Emile Boutroux (1845-1921). Philosophe français

Boutroux est l’auteur d’une thèse sur la contingence des lois de la nature (1874) dans laquelle il tire de l’examen critique des différentes sciences de la nature la conclusion que, contrairement à ce qu’affirmait le philosophe Spencer, les lois de la mécanique ne peuvent rendre compte du passage des phénomènes physiques aux phénomènes biologiques, puis de ceux-ci aux phénomènes psychologiques. Chaque palier est caractérisé par des faits dont les lois sont irréductibles aux lois propres aux paliers précédents, et les lois physiques elles-mêmes ne peuvent être réduites aux lois de la mécanique. Les lois de la nature sont donc essentiellement contingentes, et l’explication scientifique n’implique aucunement le déterminisme matérialiste et la négation de la liberté. Enfin, si les lois de la nature sont contingentes, alors il apparaît que l’évolution qui a conduit d’un niveau de réalité au suivant est véritablement créatrice de nouveautés.

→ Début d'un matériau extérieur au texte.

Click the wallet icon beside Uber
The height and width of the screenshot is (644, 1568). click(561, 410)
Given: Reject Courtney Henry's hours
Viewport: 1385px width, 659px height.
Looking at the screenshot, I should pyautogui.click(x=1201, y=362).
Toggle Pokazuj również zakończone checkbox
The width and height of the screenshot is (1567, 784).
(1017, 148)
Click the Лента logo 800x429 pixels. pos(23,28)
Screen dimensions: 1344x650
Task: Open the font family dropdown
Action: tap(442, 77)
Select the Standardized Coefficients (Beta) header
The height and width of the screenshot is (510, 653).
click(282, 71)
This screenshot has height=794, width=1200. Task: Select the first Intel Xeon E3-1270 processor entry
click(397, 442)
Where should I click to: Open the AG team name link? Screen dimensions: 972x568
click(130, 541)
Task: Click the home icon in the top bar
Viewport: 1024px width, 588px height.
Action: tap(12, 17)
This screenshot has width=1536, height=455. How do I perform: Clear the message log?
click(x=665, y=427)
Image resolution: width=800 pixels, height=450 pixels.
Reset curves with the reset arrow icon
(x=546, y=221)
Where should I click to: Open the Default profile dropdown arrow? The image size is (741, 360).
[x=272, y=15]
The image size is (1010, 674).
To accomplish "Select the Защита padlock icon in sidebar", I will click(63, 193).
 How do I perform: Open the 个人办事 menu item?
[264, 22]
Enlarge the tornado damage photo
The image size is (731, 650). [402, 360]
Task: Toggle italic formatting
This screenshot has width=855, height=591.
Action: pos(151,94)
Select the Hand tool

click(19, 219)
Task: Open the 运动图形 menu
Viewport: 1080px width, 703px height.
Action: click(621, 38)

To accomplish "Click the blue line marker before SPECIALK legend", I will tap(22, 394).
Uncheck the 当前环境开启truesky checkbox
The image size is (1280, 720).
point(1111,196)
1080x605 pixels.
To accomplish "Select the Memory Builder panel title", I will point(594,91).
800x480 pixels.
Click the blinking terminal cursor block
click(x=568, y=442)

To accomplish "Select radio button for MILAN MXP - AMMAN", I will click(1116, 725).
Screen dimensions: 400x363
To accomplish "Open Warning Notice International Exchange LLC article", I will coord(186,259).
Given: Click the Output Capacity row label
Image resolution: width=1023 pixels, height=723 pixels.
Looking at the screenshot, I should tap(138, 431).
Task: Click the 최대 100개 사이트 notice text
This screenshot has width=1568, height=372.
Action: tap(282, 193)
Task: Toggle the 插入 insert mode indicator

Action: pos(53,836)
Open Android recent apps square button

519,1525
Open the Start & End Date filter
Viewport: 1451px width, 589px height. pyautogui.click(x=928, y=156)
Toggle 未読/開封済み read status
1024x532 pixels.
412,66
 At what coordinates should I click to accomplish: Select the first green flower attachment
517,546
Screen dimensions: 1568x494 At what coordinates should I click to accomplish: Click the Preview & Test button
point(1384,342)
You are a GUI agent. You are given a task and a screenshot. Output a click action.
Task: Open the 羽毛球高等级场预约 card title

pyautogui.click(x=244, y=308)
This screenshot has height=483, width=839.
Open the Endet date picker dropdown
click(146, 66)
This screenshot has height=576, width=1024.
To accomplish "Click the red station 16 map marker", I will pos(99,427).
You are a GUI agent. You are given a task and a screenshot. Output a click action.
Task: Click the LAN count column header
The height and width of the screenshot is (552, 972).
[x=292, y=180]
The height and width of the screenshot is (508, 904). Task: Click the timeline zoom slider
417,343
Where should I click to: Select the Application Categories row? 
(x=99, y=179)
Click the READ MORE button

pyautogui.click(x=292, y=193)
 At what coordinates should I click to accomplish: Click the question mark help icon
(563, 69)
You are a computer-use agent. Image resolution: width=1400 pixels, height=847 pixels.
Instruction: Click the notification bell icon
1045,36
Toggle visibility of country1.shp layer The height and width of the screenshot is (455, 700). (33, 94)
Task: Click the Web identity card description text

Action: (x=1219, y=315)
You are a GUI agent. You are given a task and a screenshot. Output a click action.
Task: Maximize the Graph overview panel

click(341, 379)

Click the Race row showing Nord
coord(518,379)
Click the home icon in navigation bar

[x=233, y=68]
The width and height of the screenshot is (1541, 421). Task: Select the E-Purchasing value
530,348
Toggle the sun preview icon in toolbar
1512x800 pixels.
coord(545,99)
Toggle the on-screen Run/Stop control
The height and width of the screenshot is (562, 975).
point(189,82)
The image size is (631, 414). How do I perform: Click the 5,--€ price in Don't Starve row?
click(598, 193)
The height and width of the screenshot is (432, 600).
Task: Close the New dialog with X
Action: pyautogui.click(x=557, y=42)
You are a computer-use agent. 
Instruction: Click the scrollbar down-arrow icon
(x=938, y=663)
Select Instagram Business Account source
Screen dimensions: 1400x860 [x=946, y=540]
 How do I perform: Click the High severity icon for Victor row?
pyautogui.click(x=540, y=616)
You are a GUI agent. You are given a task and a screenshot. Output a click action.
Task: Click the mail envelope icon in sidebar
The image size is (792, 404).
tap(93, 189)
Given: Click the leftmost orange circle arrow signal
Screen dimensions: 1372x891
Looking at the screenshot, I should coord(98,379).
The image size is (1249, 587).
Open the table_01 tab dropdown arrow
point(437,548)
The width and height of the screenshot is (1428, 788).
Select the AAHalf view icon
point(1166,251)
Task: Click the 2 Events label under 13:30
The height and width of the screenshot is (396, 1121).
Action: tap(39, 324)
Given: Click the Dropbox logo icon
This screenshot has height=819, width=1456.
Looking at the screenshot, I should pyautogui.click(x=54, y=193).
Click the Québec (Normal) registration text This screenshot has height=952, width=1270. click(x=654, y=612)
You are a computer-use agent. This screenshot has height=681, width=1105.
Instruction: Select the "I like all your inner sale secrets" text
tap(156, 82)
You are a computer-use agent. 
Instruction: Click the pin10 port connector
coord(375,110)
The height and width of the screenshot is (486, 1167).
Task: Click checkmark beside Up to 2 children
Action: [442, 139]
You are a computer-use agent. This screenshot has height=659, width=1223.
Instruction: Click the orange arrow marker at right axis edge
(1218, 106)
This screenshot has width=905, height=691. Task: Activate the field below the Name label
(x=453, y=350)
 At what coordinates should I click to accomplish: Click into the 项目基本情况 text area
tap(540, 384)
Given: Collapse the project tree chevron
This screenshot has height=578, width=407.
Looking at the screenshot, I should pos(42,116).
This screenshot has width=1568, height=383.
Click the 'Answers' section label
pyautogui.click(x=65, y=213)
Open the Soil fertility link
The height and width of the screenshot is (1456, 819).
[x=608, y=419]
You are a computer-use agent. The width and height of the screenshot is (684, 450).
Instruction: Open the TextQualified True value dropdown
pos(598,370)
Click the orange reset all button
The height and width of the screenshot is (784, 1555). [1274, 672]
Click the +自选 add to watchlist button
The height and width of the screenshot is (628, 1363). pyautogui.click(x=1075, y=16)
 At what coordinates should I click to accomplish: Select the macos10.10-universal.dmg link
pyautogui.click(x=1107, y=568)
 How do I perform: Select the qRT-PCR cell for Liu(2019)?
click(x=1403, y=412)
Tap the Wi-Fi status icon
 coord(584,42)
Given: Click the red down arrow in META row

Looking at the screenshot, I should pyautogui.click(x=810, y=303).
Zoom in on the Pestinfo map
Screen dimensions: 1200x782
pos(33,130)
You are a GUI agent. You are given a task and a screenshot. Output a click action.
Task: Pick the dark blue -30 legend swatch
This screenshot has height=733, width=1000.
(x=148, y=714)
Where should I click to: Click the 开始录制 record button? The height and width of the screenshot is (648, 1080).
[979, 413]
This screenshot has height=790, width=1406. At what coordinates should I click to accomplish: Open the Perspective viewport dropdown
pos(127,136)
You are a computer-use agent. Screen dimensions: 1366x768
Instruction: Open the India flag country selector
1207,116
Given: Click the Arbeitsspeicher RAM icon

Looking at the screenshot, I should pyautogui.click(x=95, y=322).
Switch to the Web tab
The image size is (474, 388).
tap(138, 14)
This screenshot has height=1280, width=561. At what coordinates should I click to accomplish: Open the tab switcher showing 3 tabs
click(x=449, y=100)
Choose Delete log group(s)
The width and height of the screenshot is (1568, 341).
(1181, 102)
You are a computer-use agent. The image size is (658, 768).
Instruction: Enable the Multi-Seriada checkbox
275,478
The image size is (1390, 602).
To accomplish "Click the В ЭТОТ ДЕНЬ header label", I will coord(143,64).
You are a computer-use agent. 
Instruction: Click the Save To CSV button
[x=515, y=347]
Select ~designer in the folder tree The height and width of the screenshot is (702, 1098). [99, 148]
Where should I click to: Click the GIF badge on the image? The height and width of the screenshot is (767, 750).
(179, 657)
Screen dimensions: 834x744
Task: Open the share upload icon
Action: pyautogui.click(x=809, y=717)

L’examen critique des sciences conduit ainsi Boutroux à rejoindre à la fois Kant sur la question de la possibilité de la liberté humaine, et Bergson sur le caractère créateur de l’évolution. Mais le grand intérêt du travail de Boutroux par rapport à celui de Bergson est que les conclusions du premier sont tirées d’une analyse critique des sciences, et non pas d’une "intuition métaphysique" incontrôlable.

En plus de la thèse de 1874, on peut encore citer "De l’idée de loi naturelle dans la science et la philosophie" (1895), "Etudes d’histoire de la philosophie" (1897) et "William James" (1911).